Look through the entries for the line containing "Where should I click to: Click the refresh". Then output that line and every line after it, exactly, to the end.
------------------------------------------------------------------------
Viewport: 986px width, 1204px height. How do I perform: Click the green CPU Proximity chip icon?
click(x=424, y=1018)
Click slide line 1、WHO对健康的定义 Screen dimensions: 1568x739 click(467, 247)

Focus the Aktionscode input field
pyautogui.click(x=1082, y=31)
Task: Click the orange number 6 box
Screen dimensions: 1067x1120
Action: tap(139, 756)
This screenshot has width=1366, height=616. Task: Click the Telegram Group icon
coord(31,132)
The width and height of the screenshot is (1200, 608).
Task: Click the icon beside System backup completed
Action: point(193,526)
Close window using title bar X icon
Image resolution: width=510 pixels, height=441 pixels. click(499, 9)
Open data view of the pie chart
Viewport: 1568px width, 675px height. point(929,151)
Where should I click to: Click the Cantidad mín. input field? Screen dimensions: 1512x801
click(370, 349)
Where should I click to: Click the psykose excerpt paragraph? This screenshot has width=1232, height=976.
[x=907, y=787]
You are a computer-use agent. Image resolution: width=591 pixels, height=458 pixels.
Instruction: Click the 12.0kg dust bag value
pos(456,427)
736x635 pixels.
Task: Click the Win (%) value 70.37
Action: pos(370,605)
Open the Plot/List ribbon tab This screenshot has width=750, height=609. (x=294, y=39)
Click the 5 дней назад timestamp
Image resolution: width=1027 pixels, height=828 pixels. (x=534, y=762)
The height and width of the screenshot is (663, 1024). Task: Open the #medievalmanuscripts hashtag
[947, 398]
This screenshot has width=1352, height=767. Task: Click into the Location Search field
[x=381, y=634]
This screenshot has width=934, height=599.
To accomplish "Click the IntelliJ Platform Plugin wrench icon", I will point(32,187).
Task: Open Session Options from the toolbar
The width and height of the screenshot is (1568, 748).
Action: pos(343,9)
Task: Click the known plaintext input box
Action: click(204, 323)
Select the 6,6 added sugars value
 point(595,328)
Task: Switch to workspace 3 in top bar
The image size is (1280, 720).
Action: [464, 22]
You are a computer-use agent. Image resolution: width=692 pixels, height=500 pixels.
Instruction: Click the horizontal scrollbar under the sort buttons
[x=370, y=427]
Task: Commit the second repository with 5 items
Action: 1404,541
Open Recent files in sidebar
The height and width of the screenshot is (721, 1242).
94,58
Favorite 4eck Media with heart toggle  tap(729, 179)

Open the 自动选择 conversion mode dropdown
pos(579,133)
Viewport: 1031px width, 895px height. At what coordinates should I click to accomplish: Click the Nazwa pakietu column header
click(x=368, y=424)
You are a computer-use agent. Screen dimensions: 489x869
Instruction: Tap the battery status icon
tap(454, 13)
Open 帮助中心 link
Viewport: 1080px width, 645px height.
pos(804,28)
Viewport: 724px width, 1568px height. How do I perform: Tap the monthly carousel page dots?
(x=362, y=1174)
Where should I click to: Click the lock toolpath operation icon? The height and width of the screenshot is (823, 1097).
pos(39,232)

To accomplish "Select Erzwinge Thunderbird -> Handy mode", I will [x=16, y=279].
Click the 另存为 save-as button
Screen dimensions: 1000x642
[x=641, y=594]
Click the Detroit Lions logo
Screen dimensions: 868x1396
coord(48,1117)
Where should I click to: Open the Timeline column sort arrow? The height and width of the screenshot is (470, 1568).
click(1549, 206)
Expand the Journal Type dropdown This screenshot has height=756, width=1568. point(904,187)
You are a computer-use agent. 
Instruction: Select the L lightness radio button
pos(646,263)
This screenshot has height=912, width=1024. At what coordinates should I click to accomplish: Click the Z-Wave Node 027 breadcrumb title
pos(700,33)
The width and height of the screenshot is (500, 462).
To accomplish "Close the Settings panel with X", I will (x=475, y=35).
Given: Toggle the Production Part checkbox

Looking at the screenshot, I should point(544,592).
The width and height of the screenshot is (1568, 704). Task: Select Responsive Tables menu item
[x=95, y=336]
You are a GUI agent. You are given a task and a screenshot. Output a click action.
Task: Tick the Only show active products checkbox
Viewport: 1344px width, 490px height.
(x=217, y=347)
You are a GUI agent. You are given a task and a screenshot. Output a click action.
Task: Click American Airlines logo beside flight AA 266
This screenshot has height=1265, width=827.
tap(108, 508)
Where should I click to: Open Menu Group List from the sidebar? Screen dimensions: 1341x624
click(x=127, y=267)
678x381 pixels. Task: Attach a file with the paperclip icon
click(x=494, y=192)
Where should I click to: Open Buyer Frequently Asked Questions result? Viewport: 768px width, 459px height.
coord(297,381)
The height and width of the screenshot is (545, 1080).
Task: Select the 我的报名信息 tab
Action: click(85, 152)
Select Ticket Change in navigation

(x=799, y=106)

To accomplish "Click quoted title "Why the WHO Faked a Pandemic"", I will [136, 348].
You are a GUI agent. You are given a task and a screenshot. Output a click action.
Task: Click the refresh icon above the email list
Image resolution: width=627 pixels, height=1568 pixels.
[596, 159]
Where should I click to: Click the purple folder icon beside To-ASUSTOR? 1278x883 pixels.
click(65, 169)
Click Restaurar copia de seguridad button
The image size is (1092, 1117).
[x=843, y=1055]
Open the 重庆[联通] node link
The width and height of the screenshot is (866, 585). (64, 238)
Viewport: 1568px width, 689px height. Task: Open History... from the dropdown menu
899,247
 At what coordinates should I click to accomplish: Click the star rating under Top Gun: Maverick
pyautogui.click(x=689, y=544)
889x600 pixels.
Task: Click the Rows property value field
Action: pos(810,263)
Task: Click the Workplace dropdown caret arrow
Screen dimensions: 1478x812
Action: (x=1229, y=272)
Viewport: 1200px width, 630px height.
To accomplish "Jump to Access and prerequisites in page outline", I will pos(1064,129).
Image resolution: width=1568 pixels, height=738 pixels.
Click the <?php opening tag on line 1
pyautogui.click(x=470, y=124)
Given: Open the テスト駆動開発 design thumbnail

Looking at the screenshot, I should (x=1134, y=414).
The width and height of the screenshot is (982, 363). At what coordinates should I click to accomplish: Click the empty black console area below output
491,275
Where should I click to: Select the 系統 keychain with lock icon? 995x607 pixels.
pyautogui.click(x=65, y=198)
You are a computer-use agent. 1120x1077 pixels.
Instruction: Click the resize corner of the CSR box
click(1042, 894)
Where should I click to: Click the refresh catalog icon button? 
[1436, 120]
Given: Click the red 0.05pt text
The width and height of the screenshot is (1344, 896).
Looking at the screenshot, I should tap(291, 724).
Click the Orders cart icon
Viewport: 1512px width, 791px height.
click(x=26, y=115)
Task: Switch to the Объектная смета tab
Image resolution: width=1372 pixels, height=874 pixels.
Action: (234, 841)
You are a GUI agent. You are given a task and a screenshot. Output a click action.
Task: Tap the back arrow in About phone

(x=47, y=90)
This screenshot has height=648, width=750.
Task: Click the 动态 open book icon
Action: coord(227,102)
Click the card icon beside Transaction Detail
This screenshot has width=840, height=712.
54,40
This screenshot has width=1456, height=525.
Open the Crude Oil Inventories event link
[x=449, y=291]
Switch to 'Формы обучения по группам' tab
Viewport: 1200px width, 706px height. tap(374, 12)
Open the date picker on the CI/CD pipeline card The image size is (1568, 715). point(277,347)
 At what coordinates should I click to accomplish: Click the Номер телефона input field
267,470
------------------------------------------------------------------------
• **Output of the exercise**
Where should I click to: Click the refresh catalog icon button? 
[1436, 120]
Given: Click the red 0.05pt text
The width and height of the screenshot is (1344, 896).
Looking at the screenshot, I should tap(291, 724).
Click the Orders cart icon
Viewport: 1512px width, 791px height.
click(x=26, y=115)
Task: Switch to the Объектная смета tab
Image resolution: width=1372 pixels, height=874 pixels.
Action: (234, 841)
You are a GUI agent. You are given a task and a screenshot. Output a click action.
Task: Tap the back arrow in About phone

(x=47, y=90)
This screenshot has height=648, width=750.
Task: Click the 动态 open book icon
Action: coord(227,102)
Click the card icon beside Transaction Detail
This screenshot has width=840, height=712.
54,40
This screenshot has width=1456, height=525.
Open the Crude Oil Inventories event link
[x=449, y=291]
Switch to 'Формы обучения по группам' tab
Viewport: 1200px width, 706px height. tap(374, 12)
Open the date picker on the CI/CD pipeline card The image size is (1568, 715). point(277,347)
 At what coordinates should I click to accomplish: Click the Номер телефона input field
267,470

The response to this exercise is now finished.